1. SHOCK: The initial stage of grief is usually experienced
even if the death has been expected, as in a long terminal illness.
There is only so much physical or psychic pain which can be endured
by the mind, and when that limit is reached, the mental/emotional
system shuts down. There is often denial, which can last for quite
some time. This is expressed as "numbness," or as a sense of unreality.
2. EMOTIONAL RELEASE: As the shock wears off there is a need
to release all the emotions, which have been building up. This release
may be verbal or physical, and while this is healthy, care should
be taken to ensure the safety of the individual, others, or personal
property. Some hospitals have recognized this stage of grief and have
provided special "screaming rooms" where these powerful emotions can
be safely vented.
3. DEPRESSION: There are often feelings of loneliness and utter
isolation, which come with depression. The feeling of "there is no
help for me" is normal and very common. There is a push/pull situation,
wanting to be alone and yet feeling a need for people at the same
time. This frequently produces fears of panic and impending insanity.
4. PHYSICAL SYMPTOMS OF DISTRESS: The grieving individual will
often take on the physical symptoms of the illness, which caused the
death of the loved one.
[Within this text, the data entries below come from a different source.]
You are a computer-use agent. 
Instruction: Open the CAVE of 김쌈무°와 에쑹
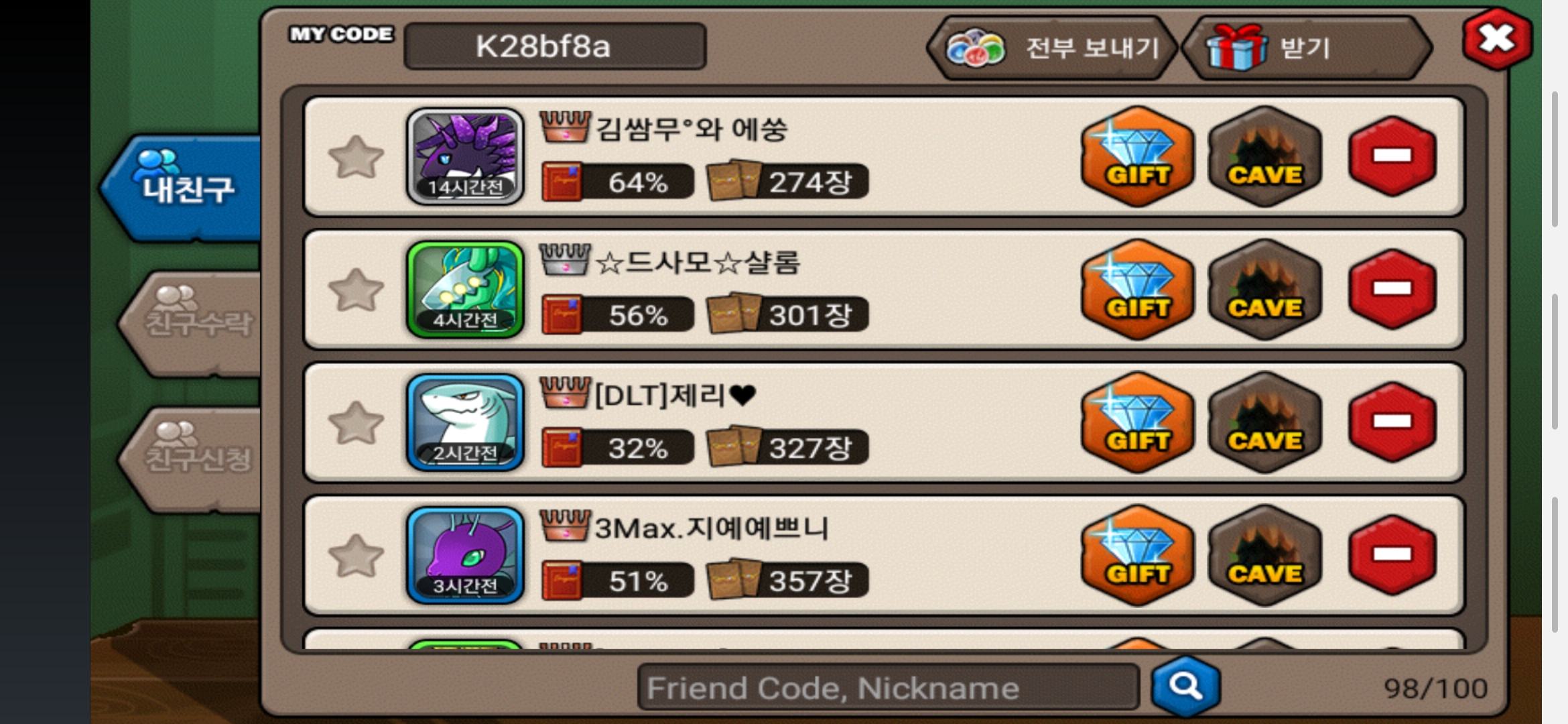click(1264, 156)

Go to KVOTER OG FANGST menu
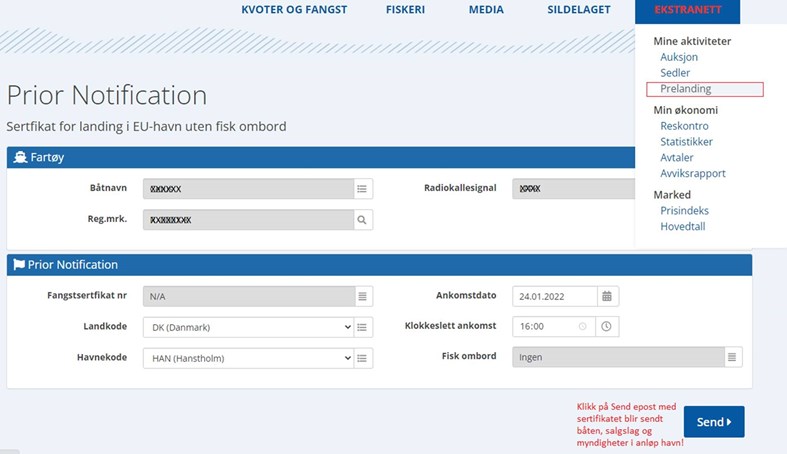point(294,10)
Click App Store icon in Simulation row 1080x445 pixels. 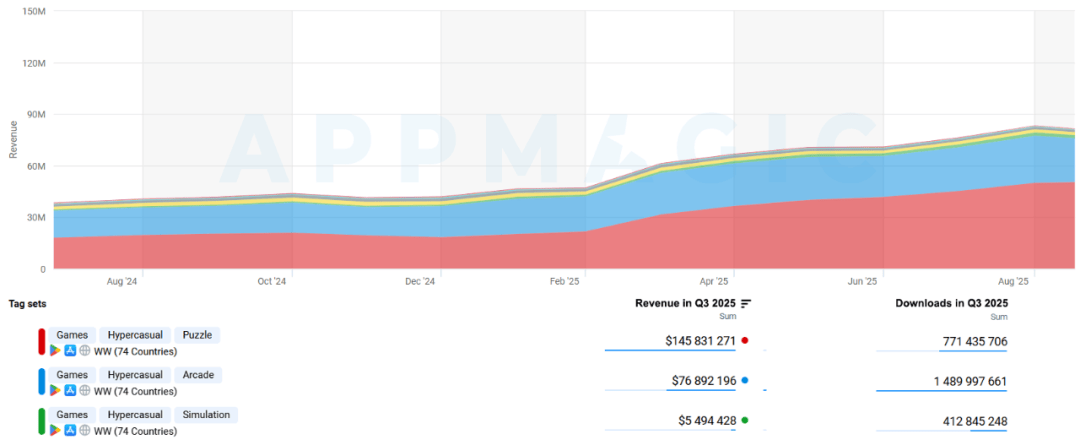pos(70,431)
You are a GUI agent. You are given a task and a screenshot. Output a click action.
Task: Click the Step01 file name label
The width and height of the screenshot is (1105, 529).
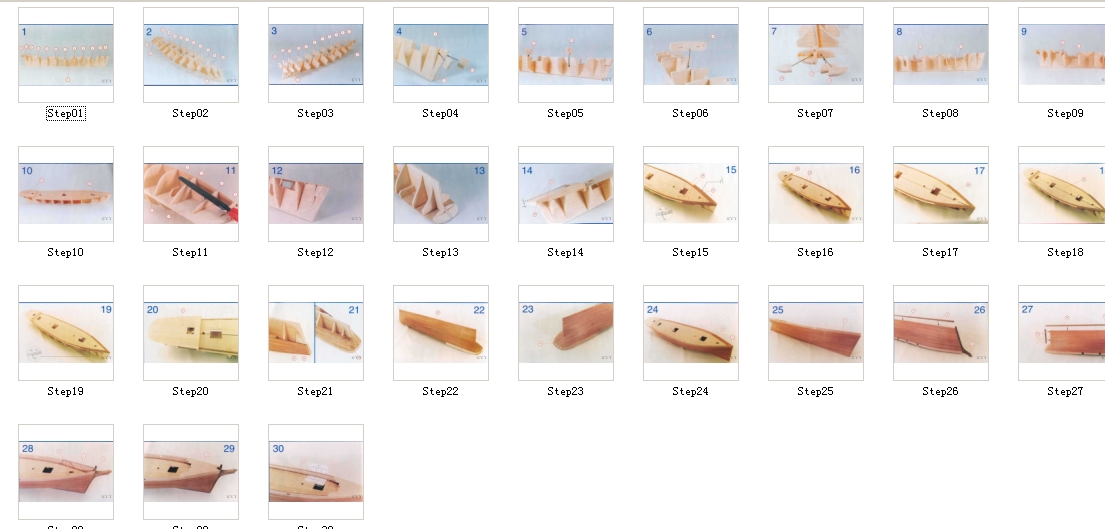click(x=66, y=113)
In the event of an accident, the bereaved
will sometimes feel pressure in the chest or have stomach problems,
and fear heart attack or cancer. This is normal and usually indicates
the depth of the loss and the person wishing to "join" the deceased.
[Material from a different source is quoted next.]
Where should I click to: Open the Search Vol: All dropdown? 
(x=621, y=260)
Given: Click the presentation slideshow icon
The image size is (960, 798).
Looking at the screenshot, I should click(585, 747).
5. ANXIETY: A common response to loss is for the bereaved to
experience vivid dreams of the deceased, so vivid that they believe
they have actually seen or hear their loved one. Another common manifestation
is that the bereaved will mistake another person for the deceased,
usually on the street or in a store. This will sometimes cause great
embarrassment as they may address the stranger, only to realize their
mistake.
6. HOSTILITY: When a loved one has died, it is very common
for the survivor to feel anger at those who were involved in the situation,
especially medical personnel and clergy. There is a feeling of "Why
didn't you do more?" God is a frequent target for this rage, which
many people have a difficult time accepting.
7. GUILT: This emotion can be imaginary or exaggerated, but
should not be ignored. Following the death, it is a common experience
for the living to remember only the negative aspects of the relationship,
those times of insensitivity or harsh words spoken in anger. Seldom
does the bereaved pause and remember the beautiful times when all
the love and tenderness were evident.
8. HESITANCY TO RENEW NORMAL ACTIVITIES: There is often a fear
of returning to the regular routine of living. This fear takes several
aspects. There is concern about how people will respond to the bereaved;
there is a desire to talk about the deceased but a fear of rejection;
there is a pain that comes with hearing that "special" song, or seeing
something in a store that brings back the memory of the loved one.
9. HEALING OF MEMORIES: There is a slow realization that the
painful memories are part of the healing process and must be integrated
into the life of the bereaved. It is a time of reaching out, however
tentatively, to embrace fully all that has happened and to accept
that life must change if it is to continue. The memories become less
frightening and the sky a bit brighter as the bereaved begins to face
the world with more and more confidence.
10. ACCEPTANCE OF ONE'S NEW ROLE IN LIFE: Loss brings about
changes. Whether it is the resumption of single life after years of
marriage, or going on through the years without a parent, there must
be the realization that a new role is to be accepted and lived. The
cycle of life continues, and the bereaved can finally shed the cloak
of grief and take on the robe of peace and renewal.